In recent years, Rhode Island’s entrepreneurial community – once a relatively quiet landscape – has made significant strides, says RIHub Executive Director Annette Tonti, with a growing number of innovation services, Rhode Island-founded ventures and out-of-state startups expanding into the Ocean State.
But another key source of entrepreneurial energy – the state’s colleges and universities – remains largely behind the curve compared with regional and nationwide competition, Tonti says.
While observers have highlighted Rhode Island’s colleges and universities as significant attractions for entrepreneurial talent, much of this potential remains untapped, Tonti said.
“It doesn’t mean [startups] aren’t there, but we certainly haven’t seen them the way we think we should,” Tonti said.
To help bring Rhode Island’s higher education landscape up to speed with its competition, RIHub and local higher education leaders are partnering to form the University Network of Innovation and Entrepreneurship. Convened by RIHub, the group, composed of college and university officials with an innovation focus, will begin meeting this month.
The group’s purpose is straightforward: Bring together all of Rhode Island’s colleges and universities to network and share innovation and entrepreneurial opportunities.
“The reason to do that is to help foster even more high-growth startups coming out of our universities here in Rhode Island,” Tonti said. “If you look at the data, many of our universities are woefully behind” in producing startups.
In 2011, research from the University of Notre Dame found that on average, universities produced 2.5 fundable startups per year, with some achieving up to 55. Since that time, Tonti suspects this average has gone up, but she has also observed that most Rhode Island universities aren’t hitting this mark.
It doesn’t need to be that way, Tonti says – Rhode Island has the second-highest population of college students in relation to its overall residency, according to research by Insurify insurance comparison shopping company.
“We have a lot of college students here, and we’d like to see more of them compelled to build these high-growth startups,” Tonti said. Students “maybe don’t know that’s a pathway, or don’t know all the support structures they can get through the universities and in Rhode Island.”
There are some exceptions in the state’s higher education landscape: most notably, Brown University, which hosts a robust entrepreneurial community at its Nelson Center for Entrepreneurship.
But other schools, lacking the level of funding and resources available at Brown, remain behind the curve.
That’s apparent at the CIC Providence LLC, which includes RIHub’s headquarters and many of its clients.
The center itself has experienced standout growth compared with the CIC’s global network of “innovation campuses,” more than doubling in occupancy since prior to the COVID-19 pandemic and currently boasting 180 business clients and more than 600 individuals.
Around half of the CIC Providence’s clients are affiliated with universities, says Tim Rowe, founder and CEO of the CIC network.

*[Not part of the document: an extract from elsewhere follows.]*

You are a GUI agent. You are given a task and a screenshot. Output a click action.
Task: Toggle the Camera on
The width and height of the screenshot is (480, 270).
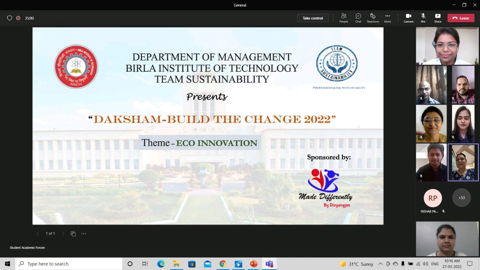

For RIHub startups in particular, the bulk of university ties, at 42, stem from Brown, according to RIHub data. Another 24 are associated with URI, three with Bryant University and two with Johnson & Wales University. The state’s other colleges and universities don’t currently have any representation among this group.
Rowe and Stacey Messier, general manager of the CIC Providence, say that having a dedicated entrepreneurship center tends to give university startup scenes a sizable boost. Rhode Island’s leading entrepreneur-producing university, Brown, has the Nelson Center for Entrepreneurship, while URI has an Innovate@URI campus initiative, for instance.
But many schools – especially those with multiple colleges under one umbrella – sometimes “have trouble connecting the dots,” Messier said.
Through UNIE discussions, members hope to fill in these gaps.
Similar groups exist in other states – for example, the Texas University Network for Innovation and Entrepreneurship, which formed in 2008 and includes 17 of the state’s colleges and universities.
In addition to inspiration, UNIE draws a former member from this Texas-based network: David Altounian, vice provost of graduate and professional studies at Salve Regina University, was involved with TUNIE for almost a decade before moving to Rhode Island in late 2021.
During that time, Altounian worked at St. Edward’s University, a small liberal arts school in Austin, Texas.
Like Salve Regina, St. Edwards wasn’t known for the large research capacities associated with institutions such as Brown or URI. But the university’s involvement with TUNIE helped to foster a mutually beneficial relationship between its students and TUNIE’s more research-intensive members, such as the University of Texas at Austin.
At some colleges, “the benefit is that students are well-studied, great at critical thinking but not likely doing the kind of research that is going to launch the next bio innovation,” Altounian said. “But many of their skills are complementary to research.”
There are multiple ways UNIE can forge these connections between the state’s universities, Altounian says, such as opening entrepreneurial events organized by one institution to all area college students.
Altounian and Tonti both say that university-based startup growth would go beyond benefiting students, as it would attract talent to the area and supply high-paying jobs.
“It’s one of the things to move the needle on economic strength in a region,” Tonti said.